Chicken with Drop Dumplings or Rolled Dumplings rec.food.cooking/Jill McQuown (2001) Serves 6-8
This is one of the simplest, and most tasty, dishes I've ever eaten. Good this time of year, if the weather is starting to cool down. I prefer drop dumplings to rolled ones. But I'll include a recipe for rolled dough dumplings, just in case.
2 to 3 lb. stewing chicken, cut up 1 cup sliced carrots 2-3 stalks celery, chopped 1 small yellow onion, chopped 1 bay leaf salt and pepper to taste
Cover the chicken with water. Heat to boiling, reduce heat; cover and simmer 30 minutes or until meat separates easily from the bones. Remove chicken from the broth. Strain the broth. Debone the chicken and tear meat into small pieces. Skim fat from broth. Return chicken meat to the broth (you can add back the veggies if desired; I puree them first). Bring back to boiling.
Meanwhile, prepare the drop dumplings:
1 1/2 cups flour 2 tsp. baking powder 3/4 cup milk 3 Tbsp. shortening 3/4 tsp. salt
Mix together flour, salt and baking powder. Cut shortening into flour mixture until mixture resembles crumbs. Blend in milk and parsley until you have a moist batter. Drop by teaspoonfuls into bubbling soups and stews. Cook covered 10 minutes; remove cover and cook 10 minutes more.
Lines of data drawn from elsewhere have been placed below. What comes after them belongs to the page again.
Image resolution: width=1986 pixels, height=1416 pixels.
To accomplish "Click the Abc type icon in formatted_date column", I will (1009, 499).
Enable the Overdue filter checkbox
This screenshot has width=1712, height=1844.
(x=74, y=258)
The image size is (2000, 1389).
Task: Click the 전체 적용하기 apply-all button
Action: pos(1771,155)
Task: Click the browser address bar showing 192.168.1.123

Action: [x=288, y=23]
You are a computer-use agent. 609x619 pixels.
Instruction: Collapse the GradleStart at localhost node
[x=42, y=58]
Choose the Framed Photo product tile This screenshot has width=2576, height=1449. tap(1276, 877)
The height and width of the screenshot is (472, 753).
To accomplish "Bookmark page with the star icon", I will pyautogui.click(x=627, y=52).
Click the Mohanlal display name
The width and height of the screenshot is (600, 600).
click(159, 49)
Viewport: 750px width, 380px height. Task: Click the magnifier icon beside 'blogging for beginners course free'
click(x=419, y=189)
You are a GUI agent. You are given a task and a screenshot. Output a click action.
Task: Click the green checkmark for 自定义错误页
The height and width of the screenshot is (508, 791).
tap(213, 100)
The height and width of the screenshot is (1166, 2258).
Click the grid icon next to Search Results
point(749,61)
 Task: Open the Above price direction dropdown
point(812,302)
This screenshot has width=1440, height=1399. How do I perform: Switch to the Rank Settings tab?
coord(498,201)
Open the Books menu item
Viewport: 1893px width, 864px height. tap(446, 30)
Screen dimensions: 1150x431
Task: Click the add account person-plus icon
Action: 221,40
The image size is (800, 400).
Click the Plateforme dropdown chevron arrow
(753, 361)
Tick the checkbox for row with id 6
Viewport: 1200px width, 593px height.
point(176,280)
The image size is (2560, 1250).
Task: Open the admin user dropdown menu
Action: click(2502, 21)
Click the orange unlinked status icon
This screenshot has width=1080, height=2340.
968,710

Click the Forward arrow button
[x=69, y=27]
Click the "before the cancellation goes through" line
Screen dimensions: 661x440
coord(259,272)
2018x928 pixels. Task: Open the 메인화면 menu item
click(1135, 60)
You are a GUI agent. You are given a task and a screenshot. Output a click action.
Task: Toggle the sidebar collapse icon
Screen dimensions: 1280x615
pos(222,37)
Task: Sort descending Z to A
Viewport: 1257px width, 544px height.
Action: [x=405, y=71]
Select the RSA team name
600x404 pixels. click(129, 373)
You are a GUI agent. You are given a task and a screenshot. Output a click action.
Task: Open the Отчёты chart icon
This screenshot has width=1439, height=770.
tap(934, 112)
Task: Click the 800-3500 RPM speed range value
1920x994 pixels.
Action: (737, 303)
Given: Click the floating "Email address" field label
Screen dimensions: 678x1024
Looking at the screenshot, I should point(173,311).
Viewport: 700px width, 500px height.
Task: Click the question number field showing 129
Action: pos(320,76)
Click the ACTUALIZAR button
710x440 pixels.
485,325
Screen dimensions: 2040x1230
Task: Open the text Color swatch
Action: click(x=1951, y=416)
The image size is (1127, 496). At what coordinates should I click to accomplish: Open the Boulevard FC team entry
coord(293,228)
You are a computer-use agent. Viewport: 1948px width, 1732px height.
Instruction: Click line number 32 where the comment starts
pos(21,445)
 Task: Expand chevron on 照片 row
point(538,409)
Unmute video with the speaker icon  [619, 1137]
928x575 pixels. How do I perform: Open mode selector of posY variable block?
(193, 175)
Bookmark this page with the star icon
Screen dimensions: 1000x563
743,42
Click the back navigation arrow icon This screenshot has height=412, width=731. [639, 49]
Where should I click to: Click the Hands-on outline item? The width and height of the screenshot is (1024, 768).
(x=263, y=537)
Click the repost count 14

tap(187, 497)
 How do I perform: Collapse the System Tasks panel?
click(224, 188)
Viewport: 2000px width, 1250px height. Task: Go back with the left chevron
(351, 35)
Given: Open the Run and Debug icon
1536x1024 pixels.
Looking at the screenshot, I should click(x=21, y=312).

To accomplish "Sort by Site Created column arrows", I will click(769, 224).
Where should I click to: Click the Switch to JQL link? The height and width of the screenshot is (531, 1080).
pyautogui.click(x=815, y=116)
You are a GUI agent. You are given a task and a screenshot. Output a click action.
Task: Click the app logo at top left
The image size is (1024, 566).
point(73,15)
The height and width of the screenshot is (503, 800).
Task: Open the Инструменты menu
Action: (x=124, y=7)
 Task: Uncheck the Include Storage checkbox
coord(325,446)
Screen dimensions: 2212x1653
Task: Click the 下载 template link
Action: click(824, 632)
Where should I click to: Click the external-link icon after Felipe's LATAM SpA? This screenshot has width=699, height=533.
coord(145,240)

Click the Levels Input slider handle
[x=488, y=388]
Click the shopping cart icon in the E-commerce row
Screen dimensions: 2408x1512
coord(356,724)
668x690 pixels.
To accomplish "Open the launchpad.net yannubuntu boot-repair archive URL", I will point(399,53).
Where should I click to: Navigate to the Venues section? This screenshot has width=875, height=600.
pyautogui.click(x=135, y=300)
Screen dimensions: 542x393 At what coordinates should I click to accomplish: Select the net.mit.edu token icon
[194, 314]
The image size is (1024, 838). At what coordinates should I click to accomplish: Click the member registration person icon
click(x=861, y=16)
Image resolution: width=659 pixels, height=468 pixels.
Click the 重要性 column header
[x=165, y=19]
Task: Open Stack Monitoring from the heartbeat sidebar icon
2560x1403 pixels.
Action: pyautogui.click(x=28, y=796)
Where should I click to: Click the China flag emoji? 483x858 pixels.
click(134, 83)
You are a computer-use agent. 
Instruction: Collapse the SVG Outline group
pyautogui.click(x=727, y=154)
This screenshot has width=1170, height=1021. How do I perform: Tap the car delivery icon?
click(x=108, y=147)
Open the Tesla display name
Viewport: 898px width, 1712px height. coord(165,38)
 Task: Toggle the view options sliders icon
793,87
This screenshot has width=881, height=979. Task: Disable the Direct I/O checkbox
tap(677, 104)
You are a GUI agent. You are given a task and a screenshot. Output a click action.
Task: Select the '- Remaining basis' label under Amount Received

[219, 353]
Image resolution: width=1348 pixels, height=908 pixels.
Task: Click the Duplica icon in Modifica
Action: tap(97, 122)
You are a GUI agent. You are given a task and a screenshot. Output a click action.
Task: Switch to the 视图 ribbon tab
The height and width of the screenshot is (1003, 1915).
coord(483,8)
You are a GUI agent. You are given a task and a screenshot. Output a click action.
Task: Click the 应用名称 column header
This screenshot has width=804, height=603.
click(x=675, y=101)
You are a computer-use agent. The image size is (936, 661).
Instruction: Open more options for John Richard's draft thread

The dumplings will thicken the chicken soup mixture.
Rolled Dumplings:
3 cups flour 3/4 cup shortening 1 cup cold water 1 beaten egg 1/4 tsp. salt
Blend flour with salt. Cut in shortening until mixture resembles fine crumbs. Add beaten egg and cold water and work the dough until smooth. Roll out on a floured board to about 1/4 inch thick. Cut into 1/2 inch squares. Drop into simmering broth and cook about 10 minutes.